— BEGIN EXTRACT —

This only seems to happen when I splat and don’t include any new columns because if I include a new column (like in your example) it works great:

julia> ex |>
              @groupby(_.b) |>
              @map({rows=_, avg=mean(_.a)})|>
               @filter(_.avg > 2) |>
               @mapmany(_.rows, {__..., _.avg}) |>
               DataFrame
6×3 DataFrame
│ Row │ a     │ b      │ avg     │
│     │ Int64 │ Symbol │ Float64 │
├─────┼───────┼────────┼─────────┤
│ 1   │ 3     │ b      │ 3.5     │
│ 2   │ 4     │ b      │ 3.5     │
│ 3   │ 5     │ c      │ 5.5     │
│ 4   │ 6     │ c      │ 5.5     │
│ 5   │ 7     │ d      │ 7.5     │
│ 6   │ 8     │ d      │ 7.5     │


There is a brief mention of if here, and I just created an item to create proper docs for it here.

The curly brackets are an alternative syntax to create a named tuple. Relative to the normal syntax, it provides a couple of enhancements, mainly that it can auto-name columns. For example {_.a, _.b} is equivalent to (a=_.a, b=_.b).

1 Like

That strikes me as a bug, I’m tracking it here for now.

There is a simple workaround, though. There is no need to splat just one named tuple into a new one, you can just write for that one line

@mapmany(_.rows, __)

That is equivalent to writing

@mapmany(i->i.rows, (i,j)->j)

And because the j here is already a named tuple, you can just return that directly and it should all work.

— END EXTRACT —
— BEGIN DATA SEGMENT —

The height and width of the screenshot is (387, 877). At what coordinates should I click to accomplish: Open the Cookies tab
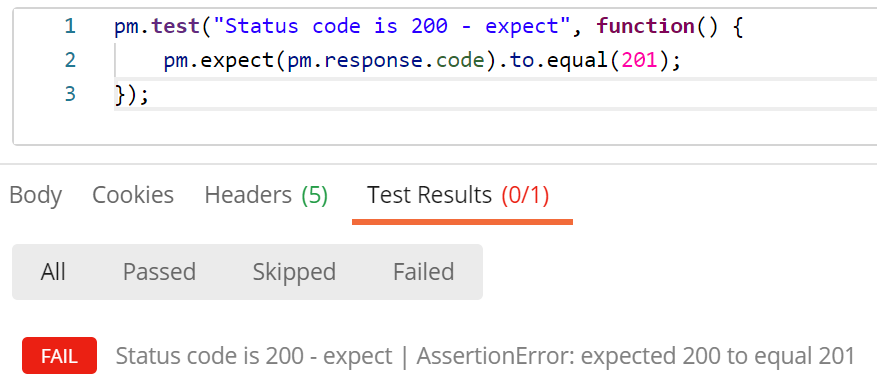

— END DATA SEGMENT —

▸ INSTRUCTIONS FOR THE TASK
Continue the Julia forum thread above about splatting in @mapmany, picking up right after its last sentence.

▸ THE RESPONSE
1 Like

I have to do things like this all the time. Here is my proposal:

ex |> 
    @groupby(_.b) |>
    @map( DataFrame(
                  a=_.a, b=_.b, 
                  avg = mean(_.a), 
                  normed = _.a ./ mean(_.a) )) |> 
    (x -> reduce(vcat,x))

inside the map I create a DataFrame so that I can store the entire vectors and repeat single values as needed using the default constructor. I then vcat the list of DataFrame using reduce. There might be a more elegant way to combine a list of tuple of vectors to a DataFrame. Would be happy to see it!

For info, here is the same using DataFrames functions:

transform( 
   groupby(ex,:b), 
   :a => (x -> mean(x)) => :avg, 
   :a => (x -> x ./ mean(x)) => :normed
) 

or with DataFramesMeta.jl

using DataFramesMeta
@linq ex |> 
    groupby(:b) |> 
    transform( avg = mean(:a), normed =  :a ./ mean(:a))